Sur un mode implosif, Christian Prigent livre une enfance plurielle.

Christophe Kantcheff  • 4 juillet 2013 abonné·es

Les Enfances Chino arrive après quelques livres où Christian Prigent, déjà, revient sur les années 1950 et 1960. Des livres qualifiés de romans qui, sans se succéder, sont marquants, touffus, les plus volumineux – ou les plus épiques – de son ample bibliographie. L’enfance est aussi un thème courant chez les écrivains mais il ne faut pas l’entendre chez Prigent comme un seul retour vers le passé. La nostalgie est son ennemie. L’enfance, chez lui, est métaphorique : une ouverture au présent vers l’inédit, l’inconnu. Qu’il s’agisse des sensations, revisitées mais pas reconstituées (nulle couleur sépia), ou des formes d’écriture, toujours en mouvement.

C’est encore plus vrai avec les Enfances Chino. Le pluriel du titre n’est pas insignifiant.

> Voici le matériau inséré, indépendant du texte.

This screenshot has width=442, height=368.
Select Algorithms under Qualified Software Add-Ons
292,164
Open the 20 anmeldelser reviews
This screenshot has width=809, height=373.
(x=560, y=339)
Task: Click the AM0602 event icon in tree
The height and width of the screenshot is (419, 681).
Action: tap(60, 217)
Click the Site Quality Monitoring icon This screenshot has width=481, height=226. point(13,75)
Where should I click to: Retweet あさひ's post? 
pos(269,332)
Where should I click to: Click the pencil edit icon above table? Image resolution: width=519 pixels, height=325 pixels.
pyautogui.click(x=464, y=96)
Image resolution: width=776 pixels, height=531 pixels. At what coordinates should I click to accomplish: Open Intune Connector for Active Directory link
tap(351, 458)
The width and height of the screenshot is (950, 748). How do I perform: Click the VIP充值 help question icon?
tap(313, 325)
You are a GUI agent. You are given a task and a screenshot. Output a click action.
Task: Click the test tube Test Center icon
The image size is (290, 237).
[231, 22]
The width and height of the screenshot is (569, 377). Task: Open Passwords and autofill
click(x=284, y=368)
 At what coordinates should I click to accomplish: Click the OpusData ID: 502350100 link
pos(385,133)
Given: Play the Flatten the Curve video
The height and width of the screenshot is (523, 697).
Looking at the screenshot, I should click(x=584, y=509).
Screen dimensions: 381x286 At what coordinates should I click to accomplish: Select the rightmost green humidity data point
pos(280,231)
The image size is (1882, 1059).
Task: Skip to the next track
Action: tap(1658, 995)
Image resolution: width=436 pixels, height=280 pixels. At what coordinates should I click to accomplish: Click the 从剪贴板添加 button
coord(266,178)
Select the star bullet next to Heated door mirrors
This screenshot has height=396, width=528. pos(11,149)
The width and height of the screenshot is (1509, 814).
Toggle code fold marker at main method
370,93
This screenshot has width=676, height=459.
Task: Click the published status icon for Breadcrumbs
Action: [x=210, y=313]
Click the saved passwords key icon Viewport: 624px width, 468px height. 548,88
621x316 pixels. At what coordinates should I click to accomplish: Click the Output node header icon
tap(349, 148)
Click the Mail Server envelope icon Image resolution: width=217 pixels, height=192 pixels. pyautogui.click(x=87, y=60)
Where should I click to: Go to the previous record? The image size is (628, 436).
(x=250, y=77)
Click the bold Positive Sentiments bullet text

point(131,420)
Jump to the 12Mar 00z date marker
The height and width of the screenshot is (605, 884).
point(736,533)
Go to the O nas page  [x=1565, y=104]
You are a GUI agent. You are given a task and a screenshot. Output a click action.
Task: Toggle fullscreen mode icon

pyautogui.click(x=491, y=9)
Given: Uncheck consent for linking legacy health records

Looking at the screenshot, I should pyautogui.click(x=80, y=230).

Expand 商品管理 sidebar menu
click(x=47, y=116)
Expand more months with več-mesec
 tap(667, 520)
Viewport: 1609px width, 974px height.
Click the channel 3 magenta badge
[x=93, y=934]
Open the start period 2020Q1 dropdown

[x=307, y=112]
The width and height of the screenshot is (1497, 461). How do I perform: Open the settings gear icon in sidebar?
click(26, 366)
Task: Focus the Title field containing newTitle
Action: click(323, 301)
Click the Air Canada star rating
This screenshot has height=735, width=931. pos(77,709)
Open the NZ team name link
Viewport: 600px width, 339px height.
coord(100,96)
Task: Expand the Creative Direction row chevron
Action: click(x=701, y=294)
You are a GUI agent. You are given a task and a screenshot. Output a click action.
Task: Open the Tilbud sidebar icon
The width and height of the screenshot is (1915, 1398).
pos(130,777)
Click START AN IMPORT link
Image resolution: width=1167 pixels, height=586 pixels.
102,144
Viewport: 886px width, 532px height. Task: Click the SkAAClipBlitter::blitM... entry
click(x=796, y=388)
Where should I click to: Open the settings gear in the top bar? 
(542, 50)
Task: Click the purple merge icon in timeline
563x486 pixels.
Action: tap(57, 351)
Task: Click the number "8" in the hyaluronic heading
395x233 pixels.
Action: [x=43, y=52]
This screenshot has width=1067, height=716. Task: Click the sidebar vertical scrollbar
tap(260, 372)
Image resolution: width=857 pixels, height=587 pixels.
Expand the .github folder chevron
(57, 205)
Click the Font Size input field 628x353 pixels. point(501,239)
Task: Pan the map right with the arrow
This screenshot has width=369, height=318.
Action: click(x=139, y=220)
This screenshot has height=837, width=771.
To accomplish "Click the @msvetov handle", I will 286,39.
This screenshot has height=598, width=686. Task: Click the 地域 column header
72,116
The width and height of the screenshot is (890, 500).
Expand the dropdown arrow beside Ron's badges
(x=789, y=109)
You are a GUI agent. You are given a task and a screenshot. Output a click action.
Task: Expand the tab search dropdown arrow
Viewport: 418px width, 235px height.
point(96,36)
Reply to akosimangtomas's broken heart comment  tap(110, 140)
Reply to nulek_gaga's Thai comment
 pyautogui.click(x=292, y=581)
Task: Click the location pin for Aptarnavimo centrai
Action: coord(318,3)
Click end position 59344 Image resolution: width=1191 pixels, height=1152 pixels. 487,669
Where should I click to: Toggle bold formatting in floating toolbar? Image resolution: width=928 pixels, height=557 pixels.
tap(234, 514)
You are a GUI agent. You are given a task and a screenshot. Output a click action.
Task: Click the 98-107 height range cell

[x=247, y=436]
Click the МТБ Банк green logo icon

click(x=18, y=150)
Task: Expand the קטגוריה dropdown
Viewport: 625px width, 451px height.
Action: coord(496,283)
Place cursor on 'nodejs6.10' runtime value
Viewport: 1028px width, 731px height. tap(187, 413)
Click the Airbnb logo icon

Il indique que le terrain d’exploration de l’auteur est multiple, la narration éclatée, arborescente. Si Chino, le personnage, puise dans la biographie de l’auteur, on le suit dans son quotidien conscient mais aussi dans ses rêves, son sommeil, ses cauchemars. On pénètre également ce qui constitue son environnement, y compris les êtres qu’il côtoie, quelque part dans une Bretagne rurale et animalière – là où a grandi l’auteur. Le récit n’obéit ainsi à aucune logique préétablie. On pourrait parler de tableaux successifs, puisque certaines situations font explicitement écho à des œuvres de Goya – l’impulsion du roman venant d’une conférence donnée par Christian Prigent sur le peintre. Mais ce ne serait pas tout à fait juste. Les Enfances Chino charrie son lot d’images et de sons dans un immense flot de phrases élastiques et ironiques.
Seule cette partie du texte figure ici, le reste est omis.